━━ Available records ━━

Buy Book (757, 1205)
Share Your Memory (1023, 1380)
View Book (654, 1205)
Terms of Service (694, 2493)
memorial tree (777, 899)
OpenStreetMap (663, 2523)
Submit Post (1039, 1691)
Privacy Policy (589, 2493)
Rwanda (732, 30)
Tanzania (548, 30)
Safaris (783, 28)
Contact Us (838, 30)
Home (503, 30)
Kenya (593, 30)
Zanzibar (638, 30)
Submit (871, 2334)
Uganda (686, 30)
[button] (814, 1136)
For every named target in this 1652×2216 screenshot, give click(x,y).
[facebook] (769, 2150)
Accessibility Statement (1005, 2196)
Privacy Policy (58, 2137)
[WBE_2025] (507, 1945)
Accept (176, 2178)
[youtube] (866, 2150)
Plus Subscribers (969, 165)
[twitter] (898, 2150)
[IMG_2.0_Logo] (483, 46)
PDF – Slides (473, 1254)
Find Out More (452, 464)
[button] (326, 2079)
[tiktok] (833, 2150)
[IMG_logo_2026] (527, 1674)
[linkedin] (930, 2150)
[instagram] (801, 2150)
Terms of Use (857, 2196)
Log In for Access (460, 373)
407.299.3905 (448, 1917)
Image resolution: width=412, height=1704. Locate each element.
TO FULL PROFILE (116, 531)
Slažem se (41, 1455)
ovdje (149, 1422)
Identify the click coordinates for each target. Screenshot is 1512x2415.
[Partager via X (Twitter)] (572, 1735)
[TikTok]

━━━

From the records above, transcribe exactly the run of lines that opens with the line holding "Rwanda (732, 30)" and closes with the line holding "[tiktok] (833, 2150)", both included.

Reply to the task:
Rwanda (732, 30)
Tanzania (548, 30)
Safaris (783, 28)
Contact Us (838, 30)
Home (503, 30)
Kenya (593, 30)
Zanzibar (638, 30)
Submit (871, 2334)
Uganda (686, 30)
[button] (814, 1136)
For every named target in this 1652×2216 screenshot, give click(x,y).
[facebook] (769, 2150)
Accessibility Statement (1005, 2196)
Privacy Policy (58, 2137)
[WBE_2025] (507, 1945)
Accept (176, 2178)
[youtube] (866, 2150)
Plus Subscribers (969, 165)
[twitter] (898, 2150)
[IMG_2.0_Logo] (483, 46)
PDF – Slides (473, 1254)
Find Out More (452, 464)
[button] (326, 2079)
[tiktok] (833, 2150)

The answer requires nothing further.